§ DESCRIPTION OF THE TASK
For each line below, check for "width"; give only the total of lines where it occurs.

[Saved data entries]

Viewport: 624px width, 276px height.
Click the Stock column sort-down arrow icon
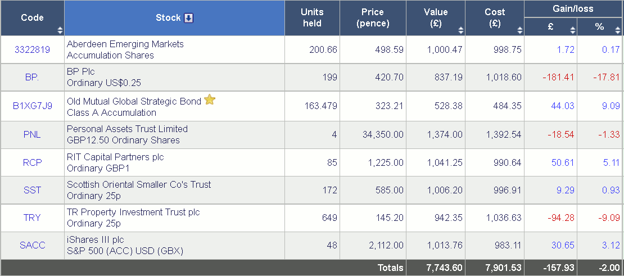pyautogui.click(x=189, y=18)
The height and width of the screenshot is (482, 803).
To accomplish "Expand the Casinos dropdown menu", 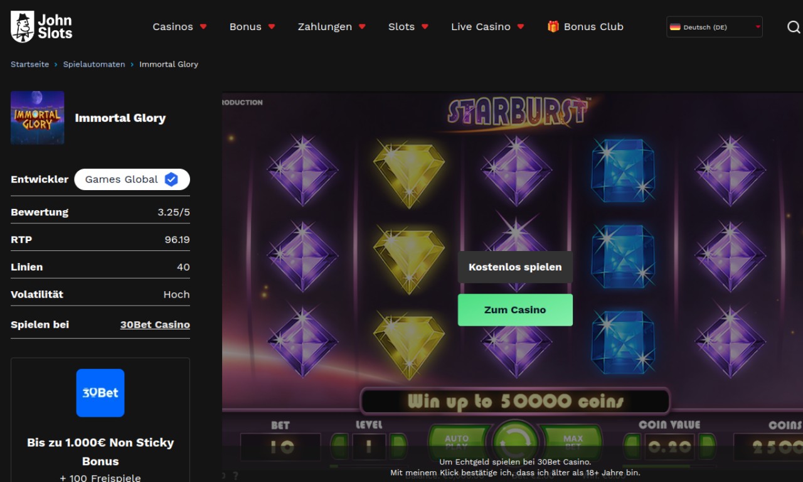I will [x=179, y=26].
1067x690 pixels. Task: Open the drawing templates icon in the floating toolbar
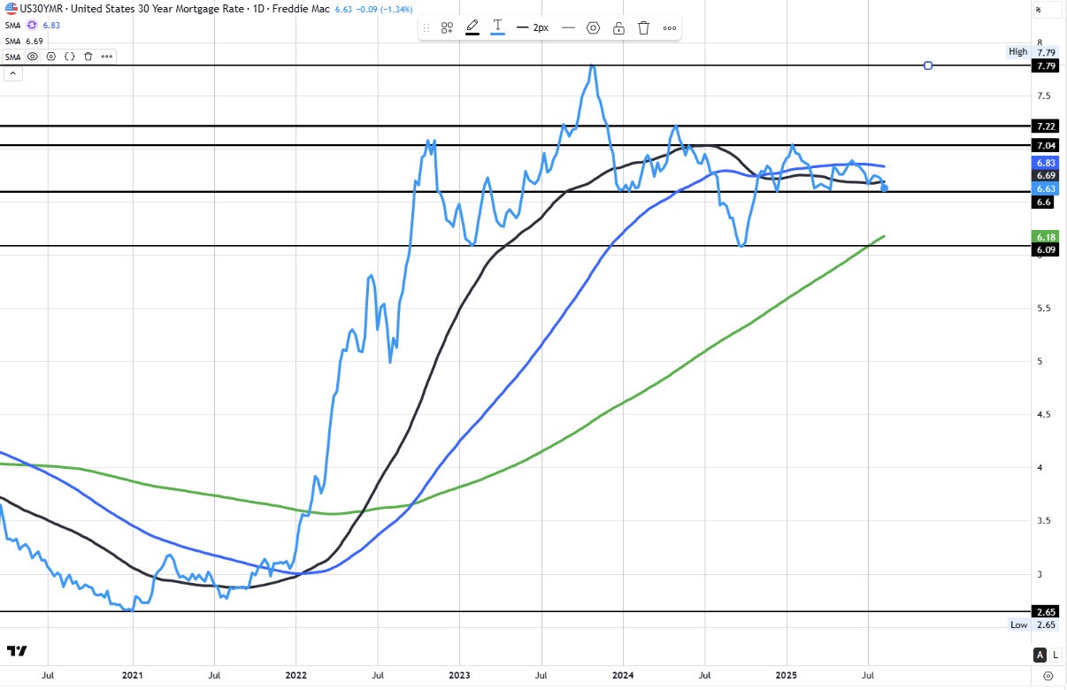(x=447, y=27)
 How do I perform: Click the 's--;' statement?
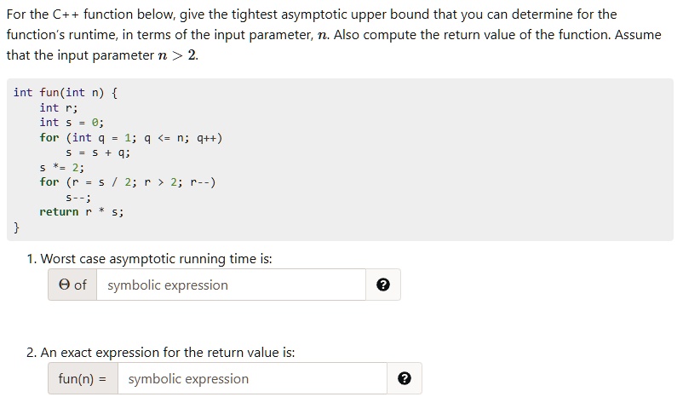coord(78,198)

§ EXPECTED ANSWER
2